The 78th Infantry Division arrived in England, 26 October 1944, and received further training. It landed in France, 22 November, and moved to Tongres, Belgium, and to Rotgen, Germany, to prepare for combat. The 311th Infantry Regiment was attached to the 8th Division in the Hurtgen Forest, 10 December. The 309th and 310th Infantry Regiments relieved elements of the 1st Division in the line in the vicinity of Entenpfuhl, 1-12 December. On the 13th these regiments smashed into Simmerath, Witzerath, and Bickerath and were fighting for Kesternich when Von Rundstedt launched his counteroffensive in the Monschau area, 18 December. The 78th held the area it had taken from the Siegfried Line against the violent German attacks throughout the winter. The Division attacked, 30 January 1945, and took Kesternich, 2 February, the town of Schmidt on the 8th, and captured intact the vital Schwammanauel Dam the next day.
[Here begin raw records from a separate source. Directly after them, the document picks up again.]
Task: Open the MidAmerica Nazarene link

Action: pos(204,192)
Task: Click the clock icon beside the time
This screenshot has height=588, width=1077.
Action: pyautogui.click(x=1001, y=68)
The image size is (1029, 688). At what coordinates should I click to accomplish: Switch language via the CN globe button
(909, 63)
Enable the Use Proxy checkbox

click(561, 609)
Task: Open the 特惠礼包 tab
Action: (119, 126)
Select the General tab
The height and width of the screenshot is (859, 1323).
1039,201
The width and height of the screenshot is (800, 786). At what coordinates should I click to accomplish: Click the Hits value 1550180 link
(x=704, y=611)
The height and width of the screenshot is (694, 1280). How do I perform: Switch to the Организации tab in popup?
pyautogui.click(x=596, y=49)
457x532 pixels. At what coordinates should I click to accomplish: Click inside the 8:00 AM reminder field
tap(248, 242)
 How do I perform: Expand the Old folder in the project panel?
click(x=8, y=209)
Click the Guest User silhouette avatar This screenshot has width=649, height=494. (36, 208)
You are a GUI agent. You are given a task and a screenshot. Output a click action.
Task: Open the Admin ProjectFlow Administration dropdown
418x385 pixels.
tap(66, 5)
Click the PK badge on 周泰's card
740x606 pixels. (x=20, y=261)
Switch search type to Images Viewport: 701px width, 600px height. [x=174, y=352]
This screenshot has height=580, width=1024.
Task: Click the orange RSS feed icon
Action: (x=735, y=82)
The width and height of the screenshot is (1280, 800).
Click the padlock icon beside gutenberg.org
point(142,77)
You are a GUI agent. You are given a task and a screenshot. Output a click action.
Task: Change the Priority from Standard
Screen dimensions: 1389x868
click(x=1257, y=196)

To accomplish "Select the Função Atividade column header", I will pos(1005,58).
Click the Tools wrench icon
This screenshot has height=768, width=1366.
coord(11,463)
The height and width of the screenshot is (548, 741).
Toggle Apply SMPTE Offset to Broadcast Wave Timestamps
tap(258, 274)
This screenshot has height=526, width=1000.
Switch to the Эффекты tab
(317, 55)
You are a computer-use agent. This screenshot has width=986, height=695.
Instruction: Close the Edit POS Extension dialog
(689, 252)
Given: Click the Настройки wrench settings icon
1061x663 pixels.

In the advance, the Roer River was crossed, 28 February, and the Division joined the offensive of the First and Ninth Armies toward the Rhine. That river was crossed over the Ludendorff Bridge at Remagen, 8 March, by the 310th Regiment, the first troops to cross in the wake of the 9th Armored Division. That unit, attached to the 9th Armored and acting as a motorized unit had driven across Germany capturing Euskirchen, Rheinbach, and Bad Neuenahr. The 78th expanded the bridgehead, taking Honnef and cutting part of the superhighway, the Autobahn, 16 March. From 2 April to 8 May, the Division was active in the reduction of the Ruhr Pocket and at VE-day was stationed near Marburg.



22 May 1946, in Europe (Germany).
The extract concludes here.